At the same time, the corporate name was changed from "Tankuma Minami-ten, Inc." to "Tankuma Honke, Inc." and Tomishige Kurisu, the eldest son of Fumiko Kurisu, succeeded the second generation and became the third generation.
1991
Tomiji Kurisu succeeds to the name of Kumasaburo Kurisu
On March 13, Tomiji Kurisu, grandson of Kumasaburo Kurisu (Ⅰ), assumed the name of Kumasaburo Kurisu (Ⅱ). He has a deep knowledge not only of cooking but also of tea ceremony, flower arrangement, calligraphy, and chanting, establishes the current style of the restaurant, which is dedicated to the seasonal decorations.
2009
The great-grandson of the founder, Junichi Kurisu, joind the restaurant.
The great-grandson of the founder, Junichi Kurisu, trained at Tokyo Kakiden, a kaiseki-
style restaurant affiliated with Omotesenke, before joining Honke Tankuma.

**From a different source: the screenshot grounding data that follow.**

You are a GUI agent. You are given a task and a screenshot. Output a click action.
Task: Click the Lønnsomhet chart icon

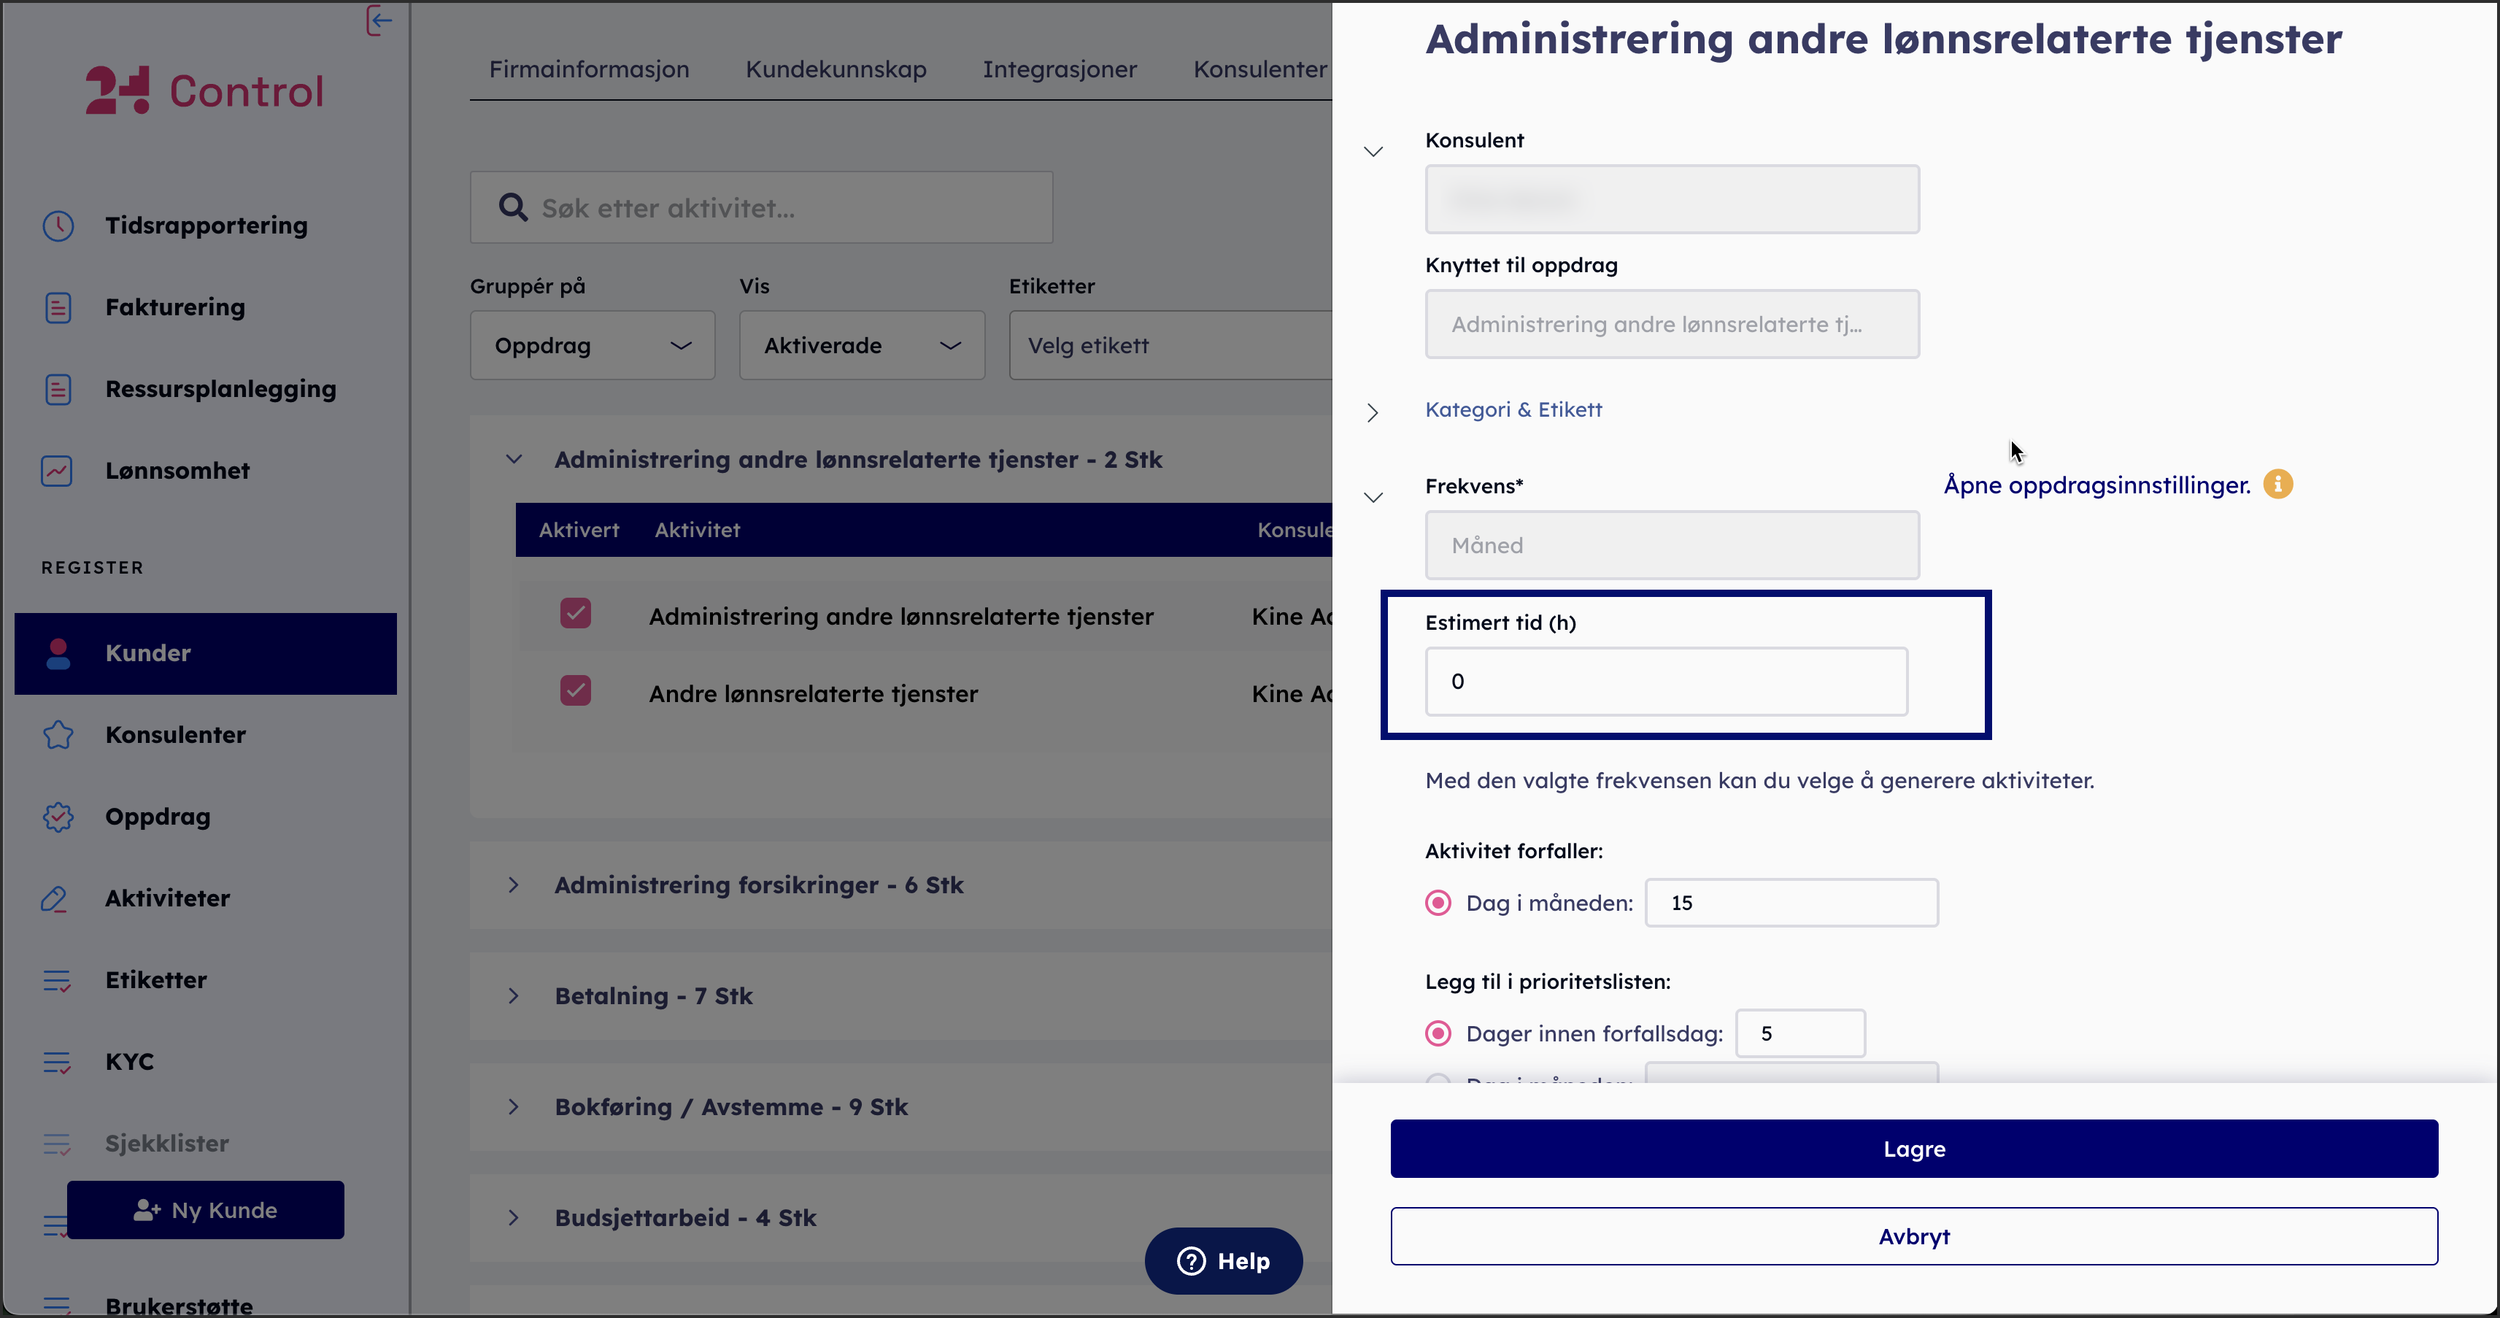tap(57, 471)
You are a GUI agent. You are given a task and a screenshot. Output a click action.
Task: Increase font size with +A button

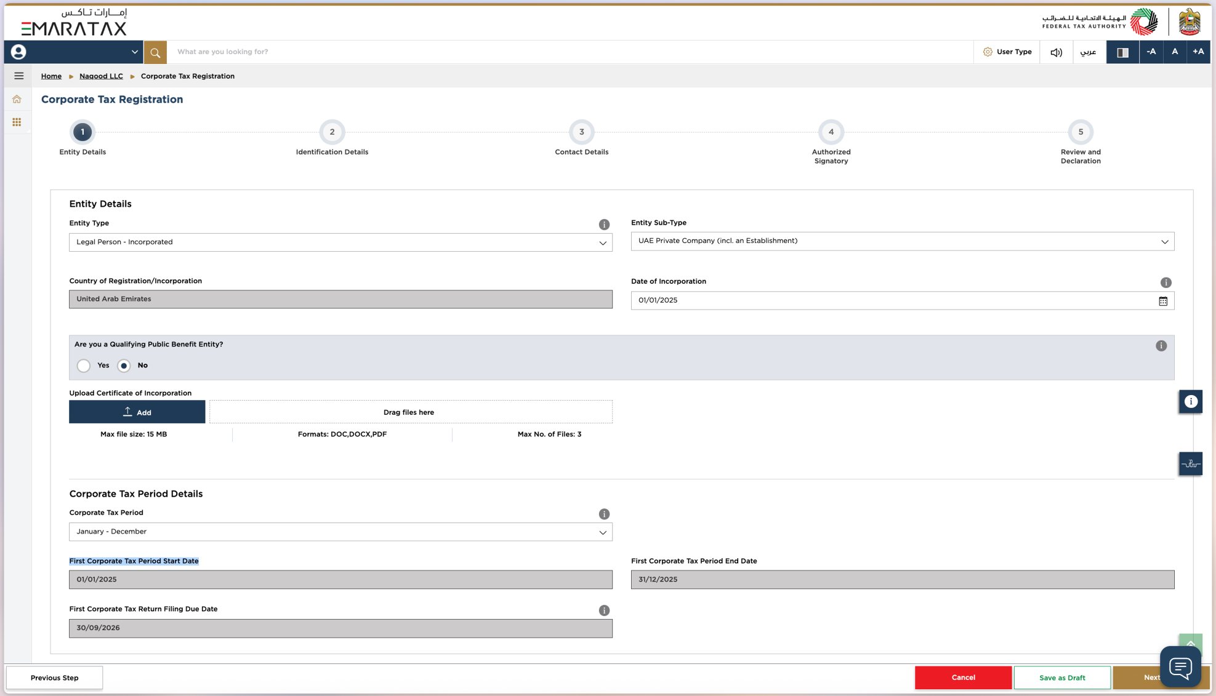[1198, 52]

He is devoting himself to further develop the cuisine of Honke Tankuma by incorporating the idea of "Chakaiseki cuisine" (Tea ceremony dishes) into the "Monmo" Kyoto cuisine that has been passed down from the founder.
2010
Honke Tankuma Honten received two stars in the Michelin Guide Kyoto/Osaka 2010
Honke Tankuma Honten was listed for the first time in the Michelin Guide Kyoto/Osaka 2010 on October 13, 2009. Monmo Kyoto cuisine, which makes the most of the flavors from its ingredients, has been highly acclaimed worldwide.
2017
~
2022
Junichi Kurisu, the fourth generation owner, obtained various certifications including sommelier.
Junichi Kurisu, the fourth generation, obtained Sommelier (certified by Japan Sommelier Association), SAKE DIPLOMA (certified by J.S.A), WSET LEVEL3, Sommelier Excellence (certified by J.S.A), A.S.I. Sommelier Diploma (certified by International Sommelier Association), and WSET LEVEL3 in SAKE.
Led by the Young Owner, one of the few Japanese chefs in the world who is also a certified sommelier with advanced-class certification, Honke Tankuma is developing into a Japanese restaurant that offers traditional Kyoto cuisine with wine and sake pairings to have the guests enjoy Monmo cuisine and beverages.
2022
Named to the Star Wine List
Honke Tankuma Honten was named to the Star Wine List for the first time on February 17, 2022. The restaurant was recognized worldwide as one of the restaurants with an excellent wine list.